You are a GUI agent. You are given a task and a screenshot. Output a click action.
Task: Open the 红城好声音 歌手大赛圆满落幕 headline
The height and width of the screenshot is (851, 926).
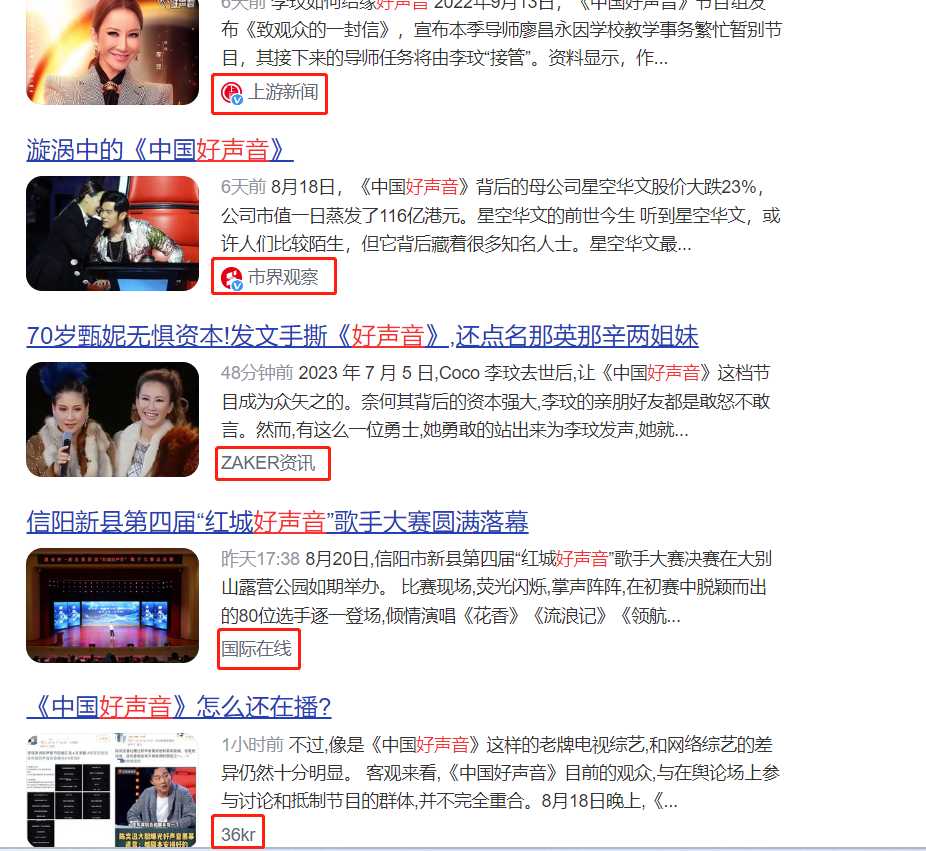277,522
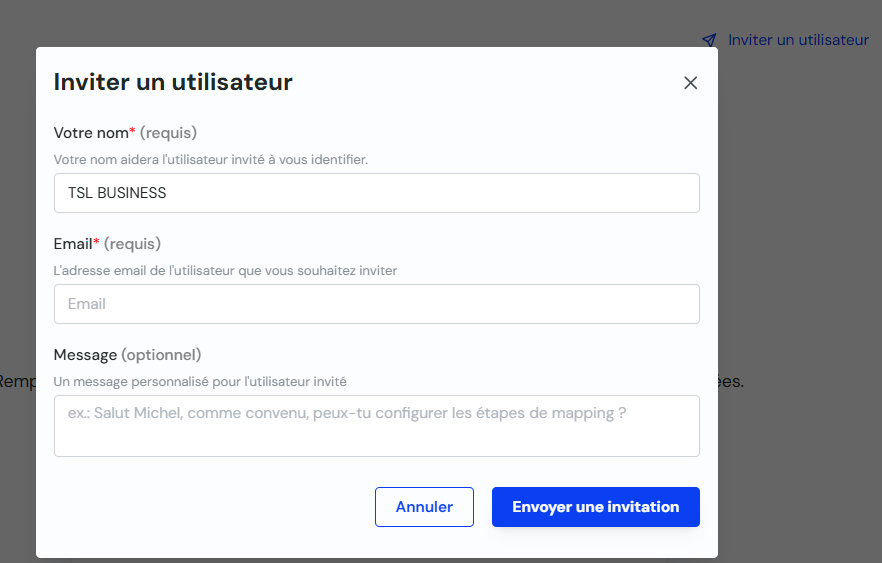Click "(requis)" beside the Email label
Image resolution: width=882 pixels, height=563 pixels.
132,244
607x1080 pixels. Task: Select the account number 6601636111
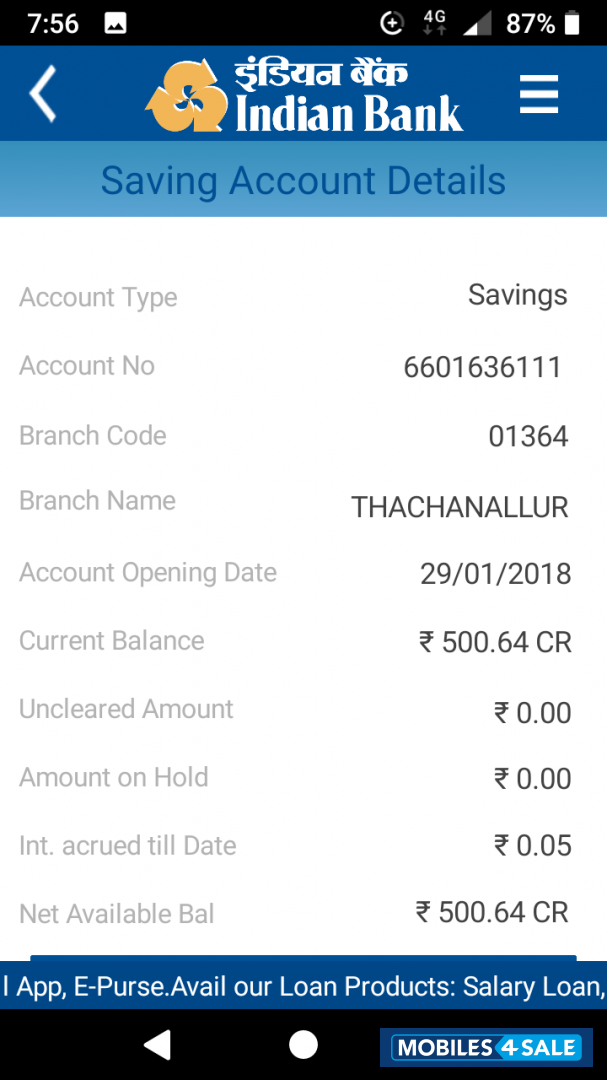click(x=482, y=368)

» WHAT IS REQUIRED
Copy out every entry above word for word; omit the images.

» EXERCISE SOLUTION
You are a GUI agent. You are given a task and a screenshot. Output a click action.
Task: Open the 红城好声音 歌手大赛圆满落幕 headline
The height and width of the screenshot is (851, 926).
277,522
Click "(requis)" beside the Email label
Image resolution: width=882 pixels, height=563 pixels.
132,244
607x1080 pixels. Task: Select the account number 6601636111
click(x=482, y=368)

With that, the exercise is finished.